Text extract>
Ensemble Methods

> A group of weak learners, combined correctly, becomes a strong learner. This is not a metaphor. It is a theorem.

Type: Build

Language: Python

Prerequisites: Phase 2, Lesson 10 (Bias-Variance Tradeoff)

Time: ~120 minutes

Learning Objectives

The Problem

A single decision tree is fast to train and easy to interpret, but it overfits. A single linear model underfits on complex boundaries. You could spend days engineering the perfect model architecture. Or you could combine a bunch of imperfect models and get something better than any of them individually.

Ensemble methods do exactly this. They are the most reliable technique for winning Kaggle competitions on tabular data, they power most production ML systems, and they illustrate the bias-variance tradeoff in action. Bagging reduces variance. Boosting reduces bias. Stacking learns which models to trust on which inputs.

The Concept

Why Ensembles Work

Suppose you have N independent classifiers, each with accuracy p > 0.5. The majority vote has accuracy:

P(majority correct) = sum over k > N/2 of C(N,k) * p^k * (1-p)^(N-k)

For 21 classifiers each with 60% accuracy, majority vote accuracy is about 74%. With 101 classifiers, it rises to 84%. The errors cancel out when the models make different mistakes.

Dataset content>
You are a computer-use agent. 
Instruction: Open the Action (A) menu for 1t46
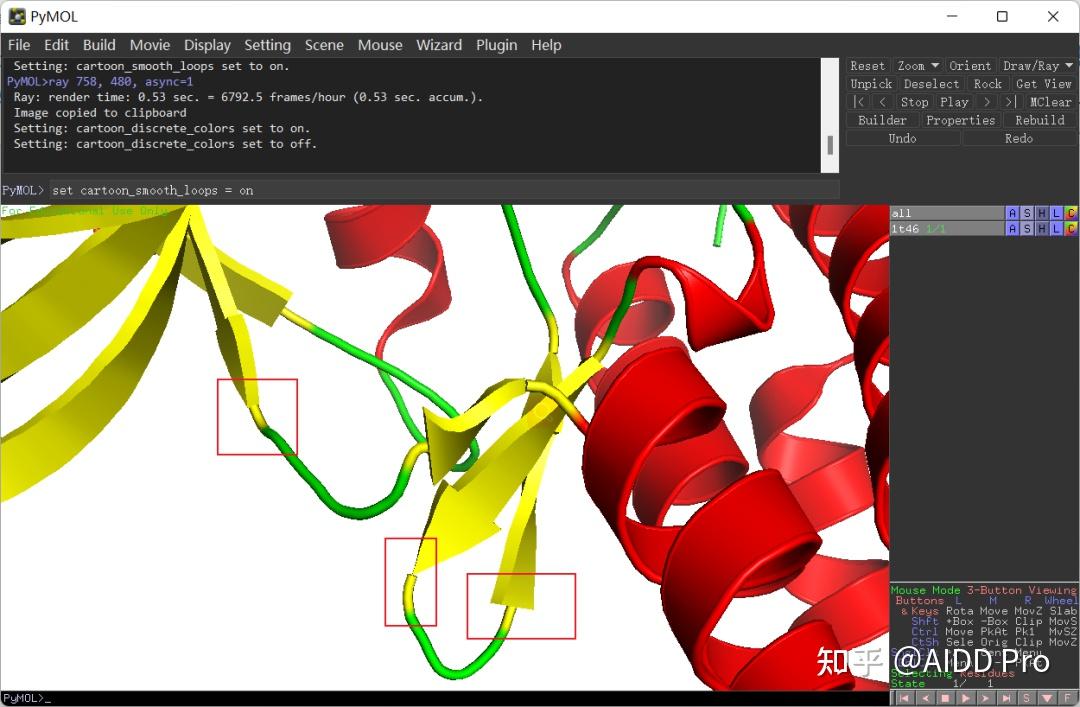tap(1012, 228)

Parts of the exercise>
- A) Answer these questions using the ensemble methods text:
(i) How long is the lesson expected to take?
(ii) What does bagging reduce?
(iii) What majority vote accuracy do 101 classifiers with 60% accuracy each reach?
- B) In one to three sentences, explain why the ensemble methods text says a majority vote of independent classifiers can be more accurate than each one alone.
- C) Reproduce everything in the ensemble methods text from "Why Ensembles Work" down to "p^k * (1-p)^(N-k)".
The material above comes from a different source than the ensemble methods text.

Answers per task>
- A)
(i) About 120 minutes.
(ii) Variance.
(iii) 84%.

- B) When each classifier is better than chance and the models make different mistakes, their errors cancel out in the majority vote. For example, 21 classifiers at 60% accuracy reach about 74% by majority vote, and 101 reach 84%.

- C)
Why Ensembles Work

Suppose you have N independent classifiers, each with accuracy p > 0.5. The majority vote has accuracy:

P(majority correct) = sum over k > N/2 of C(N,k) * p^k * (1-p)^(N-k)